Although the invention is fully illustrated and described herein, it is not intended that the invention as illustrated and described be limited to the details shown, because various modifications may be obtained with respect to the invention without departing from the spirit of the invention or the scope of equivalents thereof. For example, there may be an additional number of apertures piercing the length of housing 140 for allowing even more coolant to exit housing 140 in order to reduce vibration of control rods 80.

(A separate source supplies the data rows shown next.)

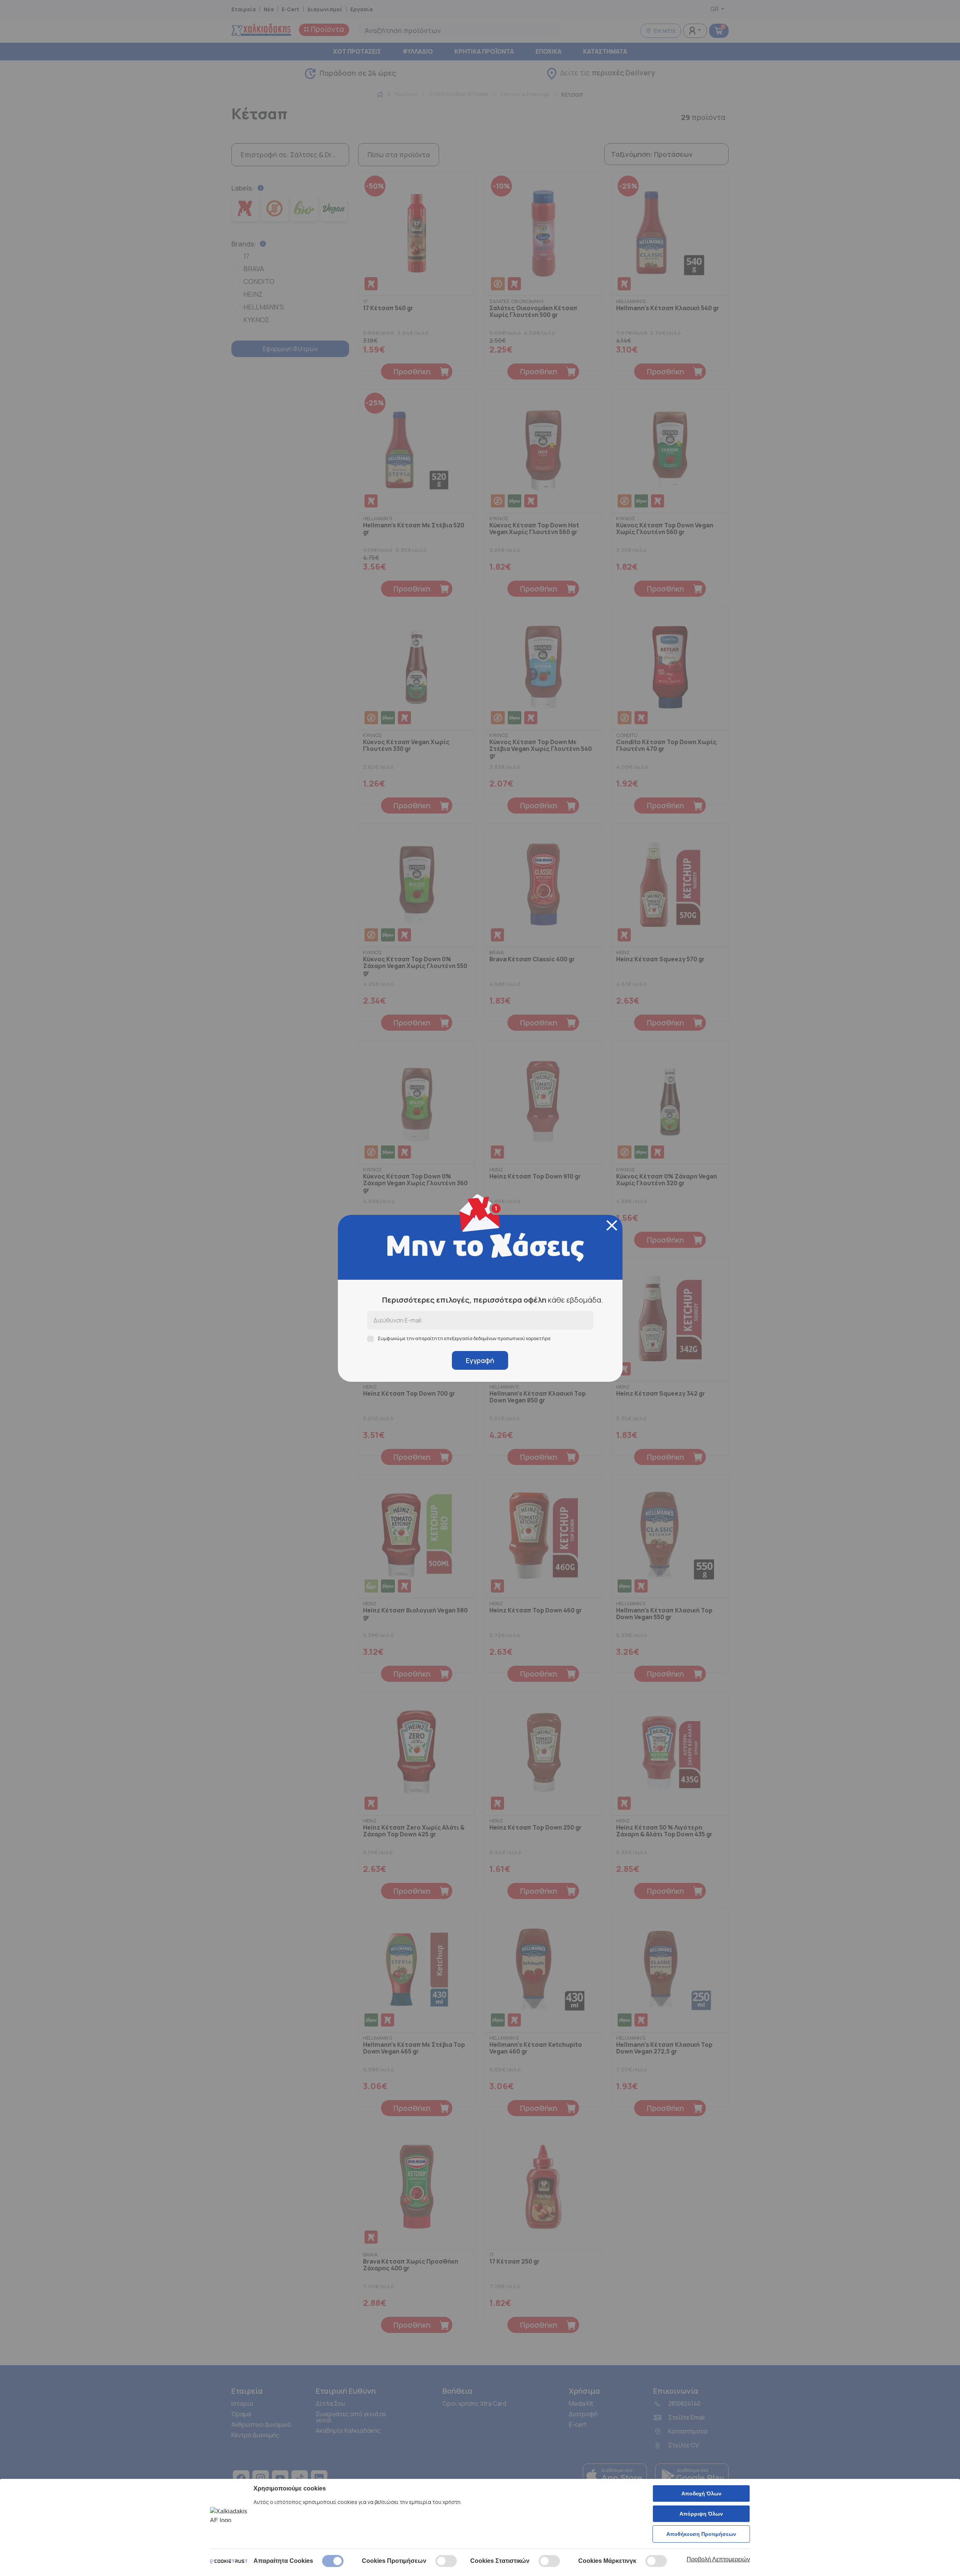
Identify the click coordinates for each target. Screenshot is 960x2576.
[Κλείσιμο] (611, 1225)
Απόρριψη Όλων (701, 2514)
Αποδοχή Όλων (701, 2493)
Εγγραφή (480, 1360)
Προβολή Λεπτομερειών (718, 2559)
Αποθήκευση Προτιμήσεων (701, 2534)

Therefore, what is provided is a control rod guide tube adapted to reduce vibration of a plurality of control rods disposed therein, which control rod guide tube is suitable for use in pressurized water nuclear reactor pressure vessels.

Claims (4)

What is claimed is:

1. For use in a pressure vessel (10) having a plate member (90) therein defining a hole (100) for allowing a fluid therethrough, a control rod guide (130) tube adapted to reduce vibration of a control rod (80) disposed therein, characterized by a housing (140) surrounding the control rod and having an inlet opening (150) disposed opposite the hole for receiving the fluid flowing through the hole, the fluid capable of inducing vibration of the control rod as the fluid is received through the opening and into said housing, the opening being elevated a predetermined distance above the hole to define a gap (155) between the opening and the hole, so that a first predetermined portion of the fluid flows out the gap and avoids the opening, said housing having a lower portion thereof pierced by an aperture located near the opening for exit of a second predetermined portion of the fluid from said housing, whereby vibration of the control rod is reduced as the first predetermined portion of the fluid avoids the inlet opening and as the second predetermined portion of the fluid exits the aperture.

2. The guide tube of claim 1, further characterized by guide plate (200) disposed in said housing, said guide plate defining a bore (230) therethrough for receiving the control rod to guide the control rod through said housing.

3. The guide tube of claim 1, further characterized by: (a) a flange (165) surrounding the lower portion of said housing, said flange having a bore therethrough; and (b) a bolt (170) extending through the bore of said flange and engaging the upper core plate for connecting said housing to the upper core plate.

4. The guide tube of claim 3, further characterized by a pedestal (185) depending from said flange and engaging the upper core plate for supporting said housing on the upper core plate.